YOUR TASKS —
a – In the essay on standing up for judges, condense the paragraph beginning "When I say, “stand up for judges,”" into a short list that keeps its main facts.
b – Quote the essay on standing up for judges word for word, between "When the President" and "or the other.", inclusive.
c – Answer these questions from the essay on standing up for judges, one per line:
(i) What has happened to Americans' confidence in the judicial system in recent years?
(ii) Which three words does the essay say the President and his administration use to denounce judges?
(iii) Who should be the target audience for advocacy?

** BEGIN DOCUMENT PASSAGE **

Elected and high government officials in the Trump administration attack judges constantly, on a personal level, thus encouraging members of the public to do the same.1 Social media rewards hostility and conflict and amplifies these attacks. Americans’ confidence in the judicial system has plummeted in recent years.2 Death threats against judges have become commonplace.3 What do about this? I have a suggestion that is easy to state but hard to do: stand up for judges.
When I say, “stand up for judges,” I mean that we should describe judges to others as nonpartisan public servants who are doing their best to decide cases under the law and the facts. For example: I believe that nearly all judges serving today, in federal and state court, are nonpartisan and independent. They value the goal of nonpartisan and independent judgment. They are not a blank slate with no views about how the world works, but they are trying to be open to logic, argument, and evidence. They want to use these tools to decide cases because that’s what justice requires and they assume that everyone will be better off if they do.
When the President and his administration denounce judges as deranged, radical, and dangerous, it hard to resist the urge to argue that all of these words apply better to him. But the goal is to persuade, not vent, and so I go back to advice I have given when teaching law firm classes on effective brief writing. When thinking about a target audience for advocacy, we should aim for the skeptical but persuadable person. Those who already agree, and those who never will, are not the target audience. In this context, the person we want to reach, directly or indirectly, is someone who thinks that maybe judges really are deciding cases on a partisan or political basis, but does not have a strong opinion one way or the other.

** END DOCUMENT PASSAGE **
** BEGIN SUPPLIED MATERIAL **

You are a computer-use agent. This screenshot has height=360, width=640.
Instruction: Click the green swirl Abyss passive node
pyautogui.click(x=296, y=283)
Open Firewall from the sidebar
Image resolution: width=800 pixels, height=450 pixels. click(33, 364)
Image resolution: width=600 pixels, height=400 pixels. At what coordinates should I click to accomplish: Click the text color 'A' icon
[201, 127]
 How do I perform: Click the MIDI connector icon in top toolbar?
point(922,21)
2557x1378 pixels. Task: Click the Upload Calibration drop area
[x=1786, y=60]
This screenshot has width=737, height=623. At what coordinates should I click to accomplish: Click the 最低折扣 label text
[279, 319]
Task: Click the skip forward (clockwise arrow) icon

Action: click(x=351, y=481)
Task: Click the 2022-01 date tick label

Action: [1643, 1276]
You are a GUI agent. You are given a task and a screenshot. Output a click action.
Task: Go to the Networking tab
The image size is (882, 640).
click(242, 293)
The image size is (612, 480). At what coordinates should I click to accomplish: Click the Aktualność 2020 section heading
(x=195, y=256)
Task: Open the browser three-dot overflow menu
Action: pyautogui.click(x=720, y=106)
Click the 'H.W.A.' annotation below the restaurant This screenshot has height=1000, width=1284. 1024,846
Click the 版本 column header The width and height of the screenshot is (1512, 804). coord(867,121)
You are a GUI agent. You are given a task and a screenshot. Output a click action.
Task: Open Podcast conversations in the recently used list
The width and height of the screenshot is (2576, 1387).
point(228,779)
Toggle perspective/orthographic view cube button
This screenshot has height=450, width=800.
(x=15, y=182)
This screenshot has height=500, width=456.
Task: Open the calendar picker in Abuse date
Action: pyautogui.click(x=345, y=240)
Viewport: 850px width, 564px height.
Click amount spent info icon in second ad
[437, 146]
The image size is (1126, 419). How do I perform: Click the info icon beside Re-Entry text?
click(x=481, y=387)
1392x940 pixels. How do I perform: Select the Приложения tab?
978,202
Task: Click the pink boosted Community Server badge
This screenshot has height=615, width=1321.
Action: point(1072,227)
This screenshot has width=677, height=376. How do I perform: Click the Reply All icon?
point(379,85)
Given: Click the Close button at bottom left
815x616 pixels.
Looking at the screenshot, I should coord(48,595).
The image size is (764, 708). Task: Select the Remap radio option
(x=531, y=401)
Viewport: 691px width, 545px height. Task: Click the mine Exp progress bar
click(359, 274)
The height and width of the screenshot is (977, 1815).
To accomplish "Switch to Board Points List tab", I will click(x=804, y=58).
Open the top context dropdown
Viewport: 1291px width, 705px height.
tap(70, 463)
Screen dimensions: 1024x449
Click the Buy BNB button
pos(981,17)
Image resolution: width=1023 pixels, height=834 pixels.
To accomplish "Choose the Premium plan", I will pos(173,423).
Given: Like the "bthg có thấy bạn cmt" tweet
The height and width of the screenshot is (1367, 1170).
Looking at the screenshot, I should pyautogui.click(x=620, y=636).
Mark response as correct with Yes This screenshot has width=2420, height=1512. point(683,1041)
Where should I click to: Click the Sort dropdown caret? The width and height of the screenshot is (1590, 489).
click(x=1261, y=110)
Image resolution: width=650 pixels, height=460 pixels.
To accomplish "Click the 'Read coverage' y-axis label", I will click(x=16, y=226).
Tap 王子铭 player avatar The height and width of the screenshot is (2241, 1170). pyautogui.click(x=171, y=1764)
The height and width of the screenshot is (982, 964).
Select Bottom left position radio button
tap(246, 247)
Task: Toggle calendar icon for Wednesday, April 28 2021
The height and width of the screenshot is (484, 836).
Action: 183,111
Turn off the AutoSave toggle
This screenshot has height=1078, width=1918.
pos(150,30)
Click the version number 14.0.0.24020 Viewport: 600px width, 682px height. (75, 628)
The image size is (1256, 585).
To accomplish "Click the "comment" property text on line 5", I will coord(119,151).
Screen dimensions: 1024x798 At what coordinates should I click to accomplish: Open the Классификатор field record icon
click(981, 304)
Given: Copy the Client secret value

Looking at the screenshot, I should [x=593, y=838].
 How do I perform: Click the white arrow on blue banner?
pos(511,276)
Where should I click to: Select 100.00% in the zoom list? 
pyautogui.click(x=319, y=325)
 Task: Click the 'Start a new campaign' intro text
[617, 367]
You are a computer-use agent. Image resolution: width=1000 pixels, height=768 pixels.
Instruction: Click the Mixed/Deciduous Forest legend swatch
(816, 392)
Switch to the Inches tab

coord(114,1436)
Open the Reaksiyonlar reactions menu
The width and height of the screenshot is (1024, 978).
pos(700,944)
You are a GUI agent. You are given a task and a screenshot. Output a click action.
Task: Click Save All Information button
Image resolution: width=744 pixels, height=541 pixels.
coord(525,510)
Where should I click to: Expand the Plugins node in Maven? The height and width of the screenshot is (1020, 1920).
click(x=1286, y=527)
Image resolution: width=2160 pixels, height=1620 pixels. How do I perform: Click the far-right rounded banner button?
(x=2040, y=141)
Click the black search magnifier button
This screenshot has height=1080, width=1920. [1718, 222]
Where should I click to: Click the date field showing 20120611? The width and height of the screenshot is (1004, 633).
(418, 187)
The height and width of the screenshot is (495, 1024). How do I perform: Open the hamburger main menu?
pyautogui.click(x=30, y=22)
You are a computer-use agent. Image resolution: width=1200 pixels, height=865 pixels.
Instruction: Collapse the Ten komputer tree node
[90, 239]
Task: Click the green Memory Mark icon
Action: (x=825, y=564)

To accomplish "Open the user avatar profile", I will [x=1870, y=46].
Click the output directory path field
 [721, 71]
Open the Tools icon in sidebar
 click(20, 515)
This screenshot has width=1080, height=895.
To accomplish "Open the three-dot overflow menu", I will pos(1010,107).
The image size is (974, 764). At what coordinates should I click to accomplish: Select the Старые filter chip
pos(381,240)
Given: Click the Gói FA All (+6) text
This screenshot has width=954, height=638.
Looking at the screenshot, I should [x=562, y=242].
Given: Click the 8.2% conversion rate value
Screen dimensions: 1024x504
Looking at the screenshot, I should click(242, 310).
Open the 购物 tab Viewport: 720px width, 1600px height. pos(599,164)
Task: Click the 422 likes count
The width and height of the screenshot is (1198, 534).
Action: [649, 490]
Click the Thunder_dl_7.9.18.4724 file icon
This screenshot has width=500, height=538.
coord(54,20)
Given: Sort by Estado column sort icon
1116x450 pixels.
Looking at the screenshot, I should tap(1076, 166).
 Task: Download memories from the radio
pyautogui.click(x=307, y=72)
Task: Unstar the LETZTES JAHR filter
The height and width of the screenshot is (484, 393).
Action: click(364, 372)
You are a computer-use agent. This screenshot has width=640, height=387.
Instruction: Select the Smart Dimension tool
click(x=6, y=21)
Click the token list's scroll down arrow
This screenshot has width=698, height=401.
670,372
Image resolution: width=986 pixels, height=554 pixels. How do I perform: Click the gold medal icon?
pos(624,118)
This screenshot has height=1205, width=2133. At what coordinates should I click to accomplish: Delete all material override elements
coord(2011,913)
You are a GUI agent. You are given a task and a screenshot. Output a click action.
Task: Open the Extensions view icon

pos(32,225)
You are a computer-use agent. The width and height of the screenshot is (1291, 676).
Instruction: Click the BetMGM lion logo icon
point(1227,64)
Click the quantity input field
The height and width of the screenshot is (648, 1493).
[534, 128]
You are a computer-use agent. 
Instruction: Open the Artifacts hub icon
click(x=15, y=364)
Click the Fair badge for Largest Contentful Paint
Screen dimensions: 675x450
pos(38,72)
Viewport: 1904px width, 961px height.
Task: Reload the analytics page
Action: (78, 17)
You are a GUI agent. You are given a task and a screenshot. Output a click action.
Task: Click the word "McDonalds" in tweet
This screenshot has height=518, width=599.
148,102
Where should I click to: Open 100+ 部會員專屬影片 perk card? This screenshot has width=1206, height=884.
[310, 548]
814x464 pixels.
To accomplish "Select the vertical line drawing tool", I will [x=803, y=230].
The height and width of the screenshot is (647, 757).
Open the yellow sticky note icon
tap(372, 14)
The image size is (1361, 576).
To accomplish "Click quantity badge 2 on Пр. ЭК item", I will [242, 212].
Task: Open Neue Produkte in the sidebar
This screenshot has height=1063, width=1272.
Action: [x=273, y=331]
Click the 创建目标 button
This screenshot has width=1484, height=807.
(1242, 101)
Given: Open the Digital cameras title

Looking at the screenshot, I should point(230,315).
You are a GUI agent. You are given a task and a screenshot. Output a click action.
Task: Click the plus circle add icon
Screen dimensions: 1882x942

** END SUPPLIED MATERIAL **

FINAL ANSWERS —
a –
- Standing up for judges means describing them as nonpartisan public servants doing their best to decide cases under the law and the facts.
- The author believes nearly all federal and state judges serving today are nonpartisan and independent, and that they value that goal.
- Judges have views about how the world works, but they try to stay open to logic, argument, and evidence.
- They use these tools because justice requires it and because they assume everyone will be better off.

b –
When the President and his administration denounce judges as deranged, radical, and dangerous, it hard to resist the urge to argue that all of these words apply better to him. But the goal is to persuade, not vent, and so I go back to advice I have given when teaching law firm classes on effective brief writing. When thinking about a target audience for advocacy, we should aim for the skeptical but persuadable person. Those who already agree, and those who never will, are not the target audience. In this context, the person we want to reach, directly or indirectly, is someone who thinks that maybe judges really are deciding cases on a partisan or political basis, but does not have a strong opinion one way or the other.

c –
(i) It has plummeted.
(ii) Deranged, radical, and dangerous.
(iii) The skeptical but persuadable person.